Dr. Romak: It is still uncommon for young people to be diagnosed with colon or rectal cancer; however, an increasing trend worries scientists. Recent data suggests that one-third of people with colorectal cancers are 55 or younger. An adult born in 1990 has a four-time greater risk of developing rectal cancer than someone born in 1950. An adult born in 1990 has twice the risk of colorectal cancer.
What are current guidelines for colorectal screening?
Dr. Romak: For the general population, screening is recommended at age 50. If the screening doesn’t reveal a problem, the patient would have another screening in five to 10 years. If concerning polyps are present, the patient would come back in a year or sooner.
Who should get checked for colorectal cancer at a younger age?
Dr. Boman: We would recommend screening at a younger age for certain individuals with a family history of colorectal cancer. Younger people with Crohn’s disease or ulcerative colitis also should be considered for early screening.
What symptoms would a younger person experience that warrant a conversation with the doctor about colorectal cancer?

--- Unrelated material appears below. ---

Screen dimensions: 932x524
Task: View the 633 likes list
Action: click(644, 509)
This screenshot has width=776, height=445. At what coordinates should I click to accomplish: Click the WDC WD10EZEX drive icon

Dr. Romak: Anyone who has rectal bleeding or persistent rectal pain should see a doctor immediately. Other signs that can be seen in colorectal cancer are a change in bowel habits and abdominal pain. With more advanced cancers there can be blockages that can result in nausea and vomiting. A change in the caliber of the stool can be a symptom of rectal cancer. The stools become thinner, pencil shaped.
How is colorectal cancer treated?
Dr. Boman: Most colon cancers are treated with surgery, often in combination with adjuvant chemotherapy or radiation. In earlier stage rectal cancer we sometimes can do a local excision. Chemotherapy and radiation also are options. Young people are often diagnosed late because we don’t expect it, and then it’s more advanced.
What can I do to reduce my risk of colorectal cancer?
Dr. Romak: Get a colonoscopy screening or occult blood testing, which detects tiny amounts of blood in the stool when appropriate. Eat a diet that is high in fresh fruits, vegetables and whole grains. Exercise will reduce your risk of colorectal cancer and many other diseases. There is data that suggests that smoking and alcohol consumption contribute to a number of cancers, including colorectal cancer. Don’t smoke, and limit alcohol intake to one drink a day.